The WER for this transcription is:
$$ WER = \frac{S + D + I}{N} \times 100 = \frac{1 + 1 + 1}{11} \times 100=27.27\% $$
WER Standardization
Before the calculation of the WER, when standardize_wer: true
in the yaml config,
the text of both hypotheses and references is standardized, so that the model accuracy is
not penalised for mistakes due to differences in capitalisation, punctuation, etc.
Currently, CAIMAN-ASR uses the Whisper EnglishSpellingNormalizer. The Whisper standardization rules applied are the following:
- Remove text between brackets (
< >
or[ ]
). - Remove punctuation (parentheses, commas, periods etc).
- Remove filler words like hmm, uh, etc.
- Substitute contractions with full words, e.g. won't -> will not.
- Convert British into American English spelling, e.g. standardise -> standardize. The list of words are included in the file english.json
We additionally apply the following transformations:
- Remove diacritics ("café" becomes "cafe")
- Lowercase the text
- Expand digits and symbols into words ("$1.02" becomes "one dollar two cents", "cats & dogs" becomes "cats and dogs")

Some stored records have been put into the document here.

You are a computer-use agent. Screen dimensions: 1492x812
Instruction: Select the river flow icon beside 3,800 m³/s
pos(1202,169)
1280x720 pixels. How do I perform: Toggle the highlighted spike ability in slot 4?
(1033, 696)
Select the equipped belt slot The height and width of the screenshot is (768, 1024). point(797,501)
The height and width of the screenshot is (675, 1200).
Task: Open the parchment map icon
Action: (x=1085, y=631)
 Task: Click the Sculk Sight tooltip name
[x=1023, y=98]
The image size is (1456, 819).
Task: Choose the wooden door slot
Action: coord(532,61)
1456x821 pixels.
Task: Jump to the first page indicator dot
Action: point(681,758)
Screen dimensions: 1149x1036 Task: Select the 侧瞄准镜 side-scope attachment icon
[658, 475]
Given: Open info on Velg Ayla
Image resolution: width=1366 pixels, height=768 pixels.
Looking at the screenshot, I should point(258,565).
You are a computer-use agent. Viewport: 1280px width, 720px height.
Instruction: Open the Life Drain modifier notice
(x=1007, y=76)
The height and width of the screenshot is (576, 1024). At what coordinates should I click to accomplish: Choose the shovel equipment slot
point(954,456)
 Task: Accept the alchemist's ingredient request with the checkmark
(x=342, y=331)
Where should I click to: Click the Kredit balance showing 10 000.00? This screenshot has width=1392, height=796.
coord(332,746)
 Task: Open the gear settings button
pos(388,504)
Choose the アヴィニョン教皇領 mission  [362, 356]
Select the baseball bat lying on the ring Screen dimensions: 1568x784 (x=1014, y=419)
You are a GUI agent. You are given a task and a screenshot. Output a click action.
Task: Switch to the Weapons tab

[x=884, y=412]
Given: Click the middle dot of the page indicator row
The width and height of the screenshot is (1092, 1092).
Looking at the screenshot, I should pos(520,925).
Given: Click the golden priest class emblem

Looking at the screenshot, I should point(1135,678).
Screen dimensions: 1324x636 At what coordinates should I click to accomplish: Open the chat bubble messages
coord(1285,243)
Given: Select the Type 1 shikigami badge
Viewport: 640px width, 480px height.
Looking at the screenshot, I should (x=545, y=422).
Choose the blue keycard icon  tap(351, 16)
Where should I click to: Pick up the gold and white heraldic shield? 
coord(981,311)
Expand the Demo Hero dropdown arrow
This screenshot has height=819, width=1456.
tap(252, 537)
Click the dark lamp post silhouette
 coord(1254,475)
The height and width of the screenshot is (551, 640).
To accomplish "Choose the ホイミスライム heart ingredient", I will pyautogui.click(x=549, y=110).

- Expand common abbreviations ("Dr. Smith" becomes "doctor smith")
For example:
Hypothesis: that's what we'll standardise in today's example
Reference: hmm that is what we'll standardize in today's example
After applying the Whisper standardization rules, the sentences are formed:
Hypothesis: that is what we will standardize in today's example
Reference: that is what we will standardize in today's example
Which are identical, hence the WER=0%.